MPI_Comm_split_type functionality #287

mpiforumbot · 2016-07-24T17:06:10Z

Originally by balaji on 2011-08-25 19:25:55 -0500

Authors: MPI-3 Hybrid working group

Description

Creating communicators based on platform specific information such as shared memory capabilities can provide several benefits, especially in multi-core environments. We propose to add a new function to split a communicator based on a user-provided split type.

History

The original proposal to provide this functionality was provided by Ron Brightwell, which combined the communicator creator functionality with shared memory creation. This ticket deals with the communicator creation functionality. The shared memory creation functionality has been spawned off to a new ticket (ticket #284).

Proposed Solution

Define a new call MPI_Comm_split_type that splits a parent communicator based on a split_type argument. See the attached proposal for details.

Impact on Implementations

A trivial implementation that does not expose any shared memory capabilities is trivial. An implementation that does expose a shared memory communicator is relatively simple as well, since this functionality is internally already used in most MPI implementations. An implementation within MPICH2 is available for reference.

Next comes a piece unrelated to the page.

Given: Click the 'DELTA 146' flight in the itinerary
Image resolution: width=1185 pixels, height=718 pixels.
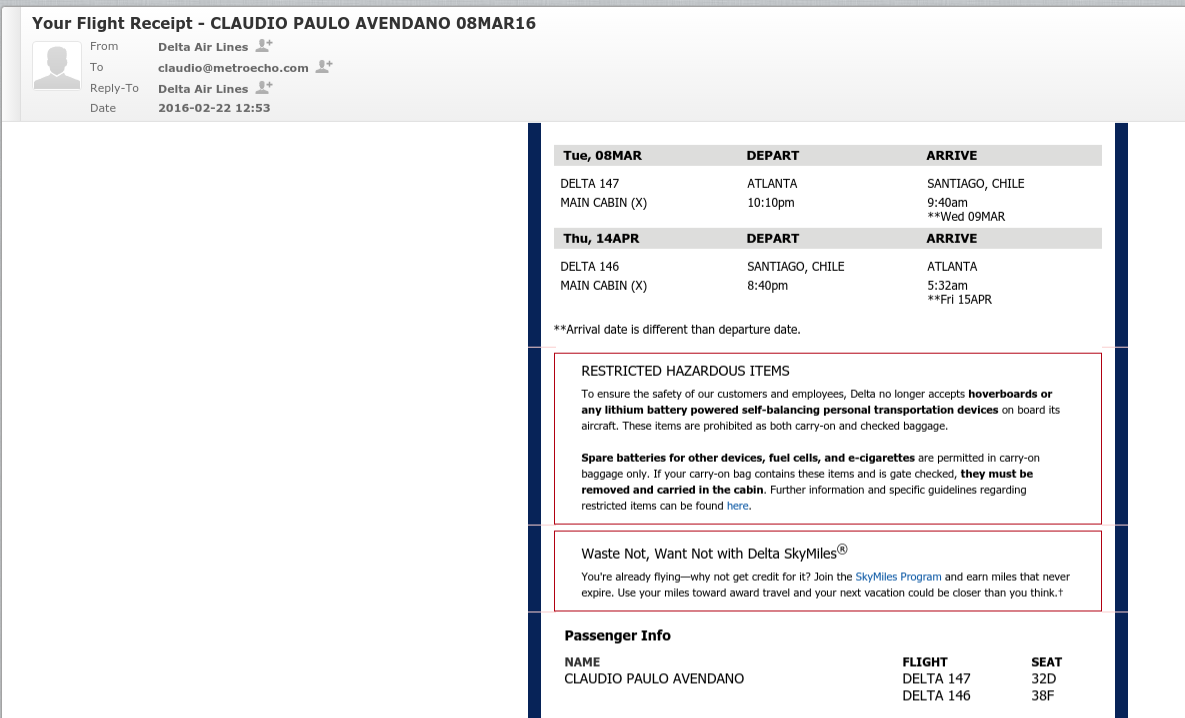Looking at the screenshot, I should [589, 267].
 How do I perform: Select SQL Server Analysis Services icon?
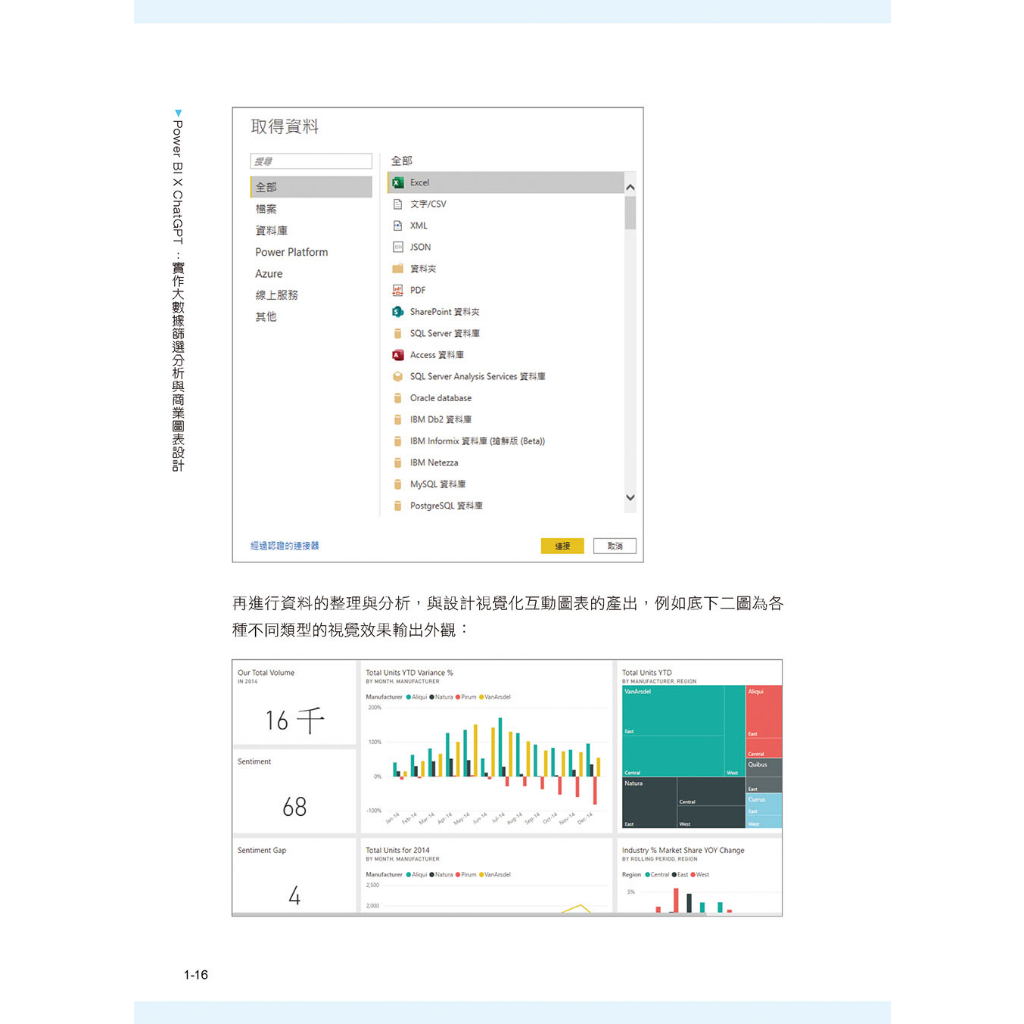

Impact on Applications / Users

None for current users. Adds a new function in a fully backward compatible manner.

Alternative Solutions

See past discussions in the Hybrid WG.

Entry for the Change Log

Added MPI_Comm_split_type.

mpiforumbot · 2016-07-24T17:06:13Z

Originally by balaji on 2011-08-25 19:26:47 -0500

Attachment added: context-v0.2.pdf (534.9 KiB)
Context chapter draft v0.2

mpiforumbot · 2016-07-24T17:06:13Z

Originally by balaji on 2011-08-25 19:29:03 -0500

The current draft of the context chapter, which contains a new routine MPI_Comm_split_type, has been uploaded. This routine provides a mechanism to split a communicator to form subcommunicators on which shared memory can be created.

mpiforumbot · 2016-07-24T17:06:14Z

Originally by balaji on 2011-08-26 02:32:51 -0500

Attachment added: context-v0.3.pdf (537.9 KiB)

mpiforumbot · 2016-07-24T17:06:14Z

Originally by dougmill on 2011-08-26 09:03:00 -0500

Some comments on v0.3, we can discuss at meeting.

The two predefined types seem a little disjoint. Maybe that is OK, but one relates directly to some concept of "shared" memory, the other has an implied concept of memory accessible to all ranks (endpoints) in the subcommunicator, and perhaps other implications as well. I guess I think the terms are not quite consistent. It's not really ranks/endpoints that have shared memory, it is the processes/threads that share various types of memory. I guess the endpoints proposal, and threads themselves, confuses the "hidden" relationship between processes/threads and ranks/endpoints. I'm thinking that these predefined types may not support a clean extension into various memory hierarchies that exist in numa-like systems, where various groups of processing elements share optimal access to regions/types of memory. Of course, NUMA placement is a matter of optimization, not necessity, while the tranditional concept of Shared Memory simply will not work with processes/threads that are outside of the domain (e.g. node). Even on systems that support global shared memory, though, there are performance reasons to keep the concept of "node local domain". I'll spend some time trying to think of an alternative set of types.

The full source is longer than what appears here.